** PROBLEM REQUIREMENTS **
Output only the stretch of the listing that starts at the line containing "Редакция (65, 188)" and ends at the line containing "[Next] (602, 2249)", reproduced exactly with both ends.
——————
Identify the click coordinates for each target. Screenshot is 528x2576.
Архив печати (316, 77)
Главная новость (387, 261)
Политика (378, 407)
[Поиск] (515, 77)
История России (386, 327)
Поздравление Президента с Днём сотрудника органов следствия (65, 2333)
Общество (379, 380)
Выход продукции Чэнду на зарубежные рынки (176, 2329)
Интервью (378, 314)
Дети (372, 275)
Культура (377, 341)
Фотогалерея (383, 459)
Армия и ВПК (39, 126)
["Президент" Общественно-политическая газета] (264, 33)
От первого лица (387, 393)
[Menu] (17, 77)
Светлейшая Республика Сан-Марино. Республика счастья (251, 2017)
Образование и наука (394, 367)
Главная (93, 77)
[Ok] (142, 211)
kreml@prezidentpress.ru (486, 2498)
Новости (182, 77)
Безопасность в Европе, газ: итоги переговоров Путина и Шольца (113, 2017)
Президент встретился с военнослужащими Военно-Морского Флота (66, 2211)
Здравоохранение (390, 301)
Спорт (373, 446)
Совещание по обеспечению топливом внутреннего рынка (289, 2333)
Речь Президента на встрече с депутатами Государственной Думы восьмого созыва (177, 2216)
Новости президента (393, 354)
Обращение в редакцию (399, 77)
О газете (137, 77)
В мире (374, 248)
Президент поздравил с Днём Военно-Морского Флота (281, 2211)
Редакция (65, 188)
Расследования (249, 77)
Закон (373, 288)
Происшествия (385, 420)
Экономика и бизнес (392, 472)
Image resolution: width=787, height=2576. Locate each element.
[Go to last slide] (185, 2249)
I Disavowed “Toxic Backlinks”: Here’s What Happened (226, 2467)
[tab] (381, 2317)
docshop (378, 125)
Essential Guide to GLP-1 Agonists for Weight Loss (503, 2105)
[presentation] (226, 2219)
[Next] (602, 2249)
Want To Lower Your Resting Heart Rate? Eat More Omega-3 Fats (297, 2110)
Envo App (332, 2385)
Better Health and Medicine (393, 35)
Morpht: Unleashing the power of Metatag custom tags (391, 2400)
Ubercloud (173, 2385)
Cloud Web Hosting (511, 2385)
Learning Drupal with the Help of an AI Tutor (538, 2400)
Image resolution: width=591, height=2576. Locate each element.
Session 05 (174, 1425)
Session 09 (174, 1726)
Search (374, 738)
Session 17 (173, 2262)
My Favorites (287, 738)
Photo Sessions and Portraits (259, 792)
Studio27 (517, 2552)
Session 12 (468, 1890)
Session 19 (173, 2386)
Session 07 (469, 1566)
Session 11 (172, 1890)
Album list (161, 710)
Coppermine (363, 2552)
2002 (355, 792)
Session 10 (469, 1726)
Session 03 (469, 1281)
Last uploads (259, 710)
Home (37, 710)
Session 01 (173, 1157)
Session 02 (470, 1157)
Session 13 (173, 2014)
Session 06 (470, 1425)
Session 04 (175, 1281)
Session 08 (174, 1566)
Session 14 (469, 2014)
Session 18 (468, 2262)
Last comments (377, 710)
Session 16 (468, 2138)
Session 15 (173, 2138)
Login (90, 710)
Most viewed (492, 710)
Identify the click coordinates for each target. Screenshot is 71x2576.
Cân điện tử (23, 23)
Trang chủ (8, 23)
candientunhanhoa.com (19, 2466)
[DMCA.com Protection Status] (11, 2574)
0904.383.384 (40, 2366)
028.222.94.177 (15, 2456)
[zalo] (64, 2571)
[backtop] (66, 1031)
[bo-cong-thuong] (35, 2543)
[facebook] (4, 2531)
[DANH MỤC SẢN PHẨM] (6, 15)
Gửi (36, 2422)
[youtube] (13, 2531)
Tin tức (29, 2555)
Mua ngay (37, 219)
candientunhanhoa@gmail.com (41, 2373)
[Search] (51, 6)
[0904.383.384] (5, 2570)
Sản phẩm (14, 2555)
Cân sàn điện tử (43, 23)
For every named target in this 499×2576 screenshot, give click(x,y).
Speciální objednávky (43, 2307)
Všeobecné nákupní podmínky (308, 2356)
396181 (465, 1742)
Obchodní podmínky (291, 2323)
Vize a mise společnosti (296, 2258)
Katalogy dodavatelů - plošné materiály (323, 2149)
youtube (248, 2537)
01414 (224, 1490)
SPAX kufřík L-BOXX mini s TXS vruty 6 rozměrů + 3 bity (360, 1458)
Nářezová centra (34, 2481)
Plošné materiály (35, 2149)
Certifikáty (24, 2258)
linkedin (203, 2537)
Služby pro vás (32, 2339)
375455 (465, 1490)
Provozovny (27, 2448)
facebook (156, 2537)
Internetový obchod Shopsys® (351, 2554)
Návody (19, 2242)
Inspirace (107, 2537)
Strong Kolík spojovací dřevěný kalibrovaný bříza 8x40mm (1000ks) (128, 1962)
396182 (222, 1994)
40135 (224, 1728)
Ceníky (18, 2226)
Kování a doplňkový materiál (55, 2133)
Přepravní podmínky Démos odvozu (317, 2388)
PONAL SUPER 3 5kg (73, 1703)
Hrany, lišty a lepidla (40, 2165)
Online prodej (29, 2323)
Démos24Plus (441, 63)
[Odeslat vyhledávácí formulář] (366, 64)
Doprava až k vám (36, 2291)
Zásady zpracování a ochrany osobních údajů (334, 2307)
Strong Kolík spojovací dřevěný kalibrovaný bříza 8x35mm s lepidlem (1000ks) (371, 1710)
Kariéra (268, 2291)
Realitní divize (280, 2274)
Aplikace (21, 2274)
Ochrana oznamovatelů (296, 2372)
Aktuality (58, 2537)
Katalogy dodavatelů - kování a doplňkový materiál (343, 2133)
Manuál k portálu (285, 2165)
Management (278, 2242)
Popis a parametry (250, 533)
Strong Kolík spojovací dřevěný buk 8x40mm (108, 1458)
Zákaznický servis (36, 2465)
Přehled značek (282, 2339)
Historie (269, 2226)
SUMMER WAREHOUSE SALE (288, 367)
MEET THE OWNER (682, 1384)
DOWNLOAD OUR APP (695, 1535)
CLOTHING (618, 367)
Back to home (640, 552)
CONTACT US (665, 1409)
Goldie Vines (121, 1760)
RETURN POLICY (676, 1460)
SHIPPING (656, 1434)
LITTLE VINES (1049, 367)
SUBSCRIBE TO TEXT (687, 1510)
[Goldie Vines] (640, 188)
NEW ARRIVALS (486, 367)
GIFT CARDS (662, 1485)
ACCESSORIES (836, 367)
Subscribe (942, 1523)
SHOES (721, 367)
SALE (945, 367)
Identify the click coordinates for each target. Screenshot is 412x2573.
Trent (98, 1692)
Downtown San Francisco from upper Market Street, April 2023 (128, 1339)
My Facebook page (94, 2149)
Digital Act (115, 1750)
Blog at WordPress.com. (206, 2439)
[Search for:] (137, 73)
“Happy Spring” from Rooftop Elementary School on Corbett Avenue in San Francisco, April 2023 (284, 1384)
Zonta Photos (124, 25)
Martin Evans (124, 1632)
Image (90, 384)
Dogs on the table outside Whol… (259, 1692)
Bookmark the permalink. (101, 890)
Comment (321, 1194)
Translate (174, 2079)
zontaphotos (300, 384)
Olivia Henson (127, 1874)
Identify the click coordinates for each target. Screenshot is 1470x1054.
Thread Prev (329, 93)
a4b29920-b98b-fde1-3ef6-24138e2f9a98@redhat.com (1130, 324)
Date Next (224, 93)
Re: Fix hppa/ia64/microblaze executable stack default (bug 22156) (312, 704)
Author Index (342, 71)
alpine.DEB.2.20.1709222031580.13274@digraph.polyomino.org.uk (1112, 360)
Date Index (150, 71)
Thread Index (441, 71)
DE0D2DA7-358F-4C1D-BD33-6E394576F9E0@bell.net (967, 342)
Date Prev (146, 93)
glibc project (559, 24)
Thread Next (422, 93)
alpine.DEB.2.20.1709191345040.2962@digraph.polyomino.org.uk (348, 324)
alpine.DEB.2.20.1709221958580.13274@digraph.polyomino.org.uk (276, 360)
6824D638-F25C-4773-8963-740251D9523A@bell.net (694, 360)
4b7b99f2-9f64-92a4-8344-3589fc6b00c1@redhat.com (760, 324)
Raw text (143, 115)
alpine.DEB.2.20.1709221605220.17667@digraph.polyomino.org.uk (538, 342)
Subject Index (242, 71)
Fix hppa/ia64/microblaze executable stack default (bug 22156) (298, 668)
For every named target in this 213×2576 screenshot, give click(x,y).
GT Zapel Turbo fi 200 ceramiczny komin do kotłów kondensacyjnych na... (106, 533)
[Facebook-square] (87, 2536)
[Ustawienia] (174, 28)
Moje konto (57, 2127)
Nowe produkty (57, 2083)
——————
** WRITTEN ANSWER **
Редакция (65, 188)
Расследования (249, 77)
Закон (373, 288)
Происшествия (385, 420)
Экономика и бизнес (392, 472)
Image resolution: width=787, height=2576. Locate each element.
[Go to last slide] (185, 2249)
I Disavowed “Toxic Backlinks”: Here’s What Happened (226, 2467)
[tab] (381, 2317)
docshop (378, 125)
Essential Guide to GLP-1 Agonists for Weight Loss (503, 2105)
[presentation] (226, 2219)
[Next] (602, 2249)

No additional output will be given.